2. I’m giving up alcohol!

Are you ready for a break from the alcohol-drenched summer months and the over-indulgence of the silly season?

The issue

Alcohol is a depressant drug, which means it slows down the messages travelling between the brain and the body. There is no safe level of drug use – it always carries some risk.

Some long-term effects of alcohol use include high blood pressure, heart disease, depression and sexual health problems.

What you can do

Challenge yourself this February to banish beer and bubbles!

Some ideas to get you started: catch up over a coffee instead of at the pub, be the designated driver when you go out with your friends, and keep track of the money you’re saving by not drinking.

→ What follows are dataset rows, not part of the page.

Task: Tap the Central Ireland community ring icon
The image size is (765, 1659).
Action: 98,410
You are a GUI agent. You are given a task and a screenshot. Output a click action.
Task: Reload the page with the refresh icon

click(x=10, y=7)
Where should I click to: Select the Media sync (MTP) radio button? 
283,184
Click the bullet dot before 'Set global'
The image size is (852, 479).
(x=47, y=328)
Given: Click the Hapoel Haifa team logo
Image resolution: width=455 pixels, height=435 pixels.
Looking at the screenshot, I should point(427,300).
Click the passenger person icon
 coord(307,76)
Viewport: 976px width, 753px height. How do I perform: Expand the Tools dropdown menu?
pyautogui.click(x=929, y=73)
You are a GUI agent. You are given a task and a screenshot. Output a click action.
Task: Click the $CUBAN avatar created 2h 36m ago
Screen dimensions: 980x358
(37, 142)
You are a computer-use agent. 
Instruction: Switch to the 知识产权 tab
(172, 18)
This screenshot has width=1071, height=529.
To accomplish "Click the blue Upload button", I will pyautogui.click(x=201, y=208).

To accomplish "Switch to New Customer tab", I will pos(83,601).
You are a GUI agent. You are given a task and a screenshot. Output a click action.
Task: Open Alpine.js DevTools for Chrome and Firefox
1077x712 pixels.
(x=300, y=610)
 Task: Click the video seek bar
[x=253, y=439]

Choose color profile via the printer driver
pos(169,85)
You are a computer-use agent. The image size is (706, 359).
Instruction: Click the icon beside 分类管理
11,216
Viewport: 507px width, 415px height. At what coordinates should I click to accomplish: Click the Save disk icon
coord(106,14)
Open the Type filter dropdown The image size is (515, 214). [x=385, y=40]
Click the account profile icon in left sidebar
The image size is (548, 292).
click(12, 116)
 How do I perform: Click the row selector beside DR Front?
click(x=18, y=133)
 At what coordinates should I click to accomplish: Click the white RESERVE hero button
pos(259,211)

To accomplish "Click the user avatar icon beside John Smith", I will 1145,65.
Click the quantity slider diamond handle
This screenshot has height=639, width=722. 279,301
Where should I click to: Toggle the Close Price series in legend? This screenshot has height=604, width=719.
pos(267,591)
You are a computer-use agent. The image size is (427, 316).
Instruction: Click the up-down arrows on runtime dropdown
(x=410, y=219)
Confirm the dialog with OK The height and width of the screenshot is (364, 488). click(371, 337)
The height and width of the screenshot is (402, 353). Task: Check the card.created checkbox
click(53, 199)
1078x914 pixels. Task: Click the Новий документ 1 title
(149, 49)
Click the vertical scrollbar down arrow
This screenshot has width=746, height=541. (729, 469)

If you’re a regular or heavy drinker, it can be dangerous to reduce or quit alcohol on your own.

Your GP can refer you to treatment such as detox, medication and even counselling to help manage withdrawal symptoms. You can also have a chat with one of our non-judgmental psychologists in Pascoe Vale, Julie Paschke and Jenny Ricketts

3. I’m giving up Netflix!

Do you find that the only exercise you do is reaching for the remote control? Is it time to give Netflix the flick?

The issue

When you have an inactive lifestyle, your health is affected in many ways. For example, you burn fewer calories (meaning you’re more likely to gain weight), you may lose muscle strength and endurance, your bones may get weaker, and your immune system may not work as well.

By not getting regular exercise, you raise your risk of things like obesity, heart disease, high blood pressure, high cholesterol, diabetes, osteoporosis, stroke – the list goes on.

What you can do

Challenge yourself this February to turn off the TV and get off the couch!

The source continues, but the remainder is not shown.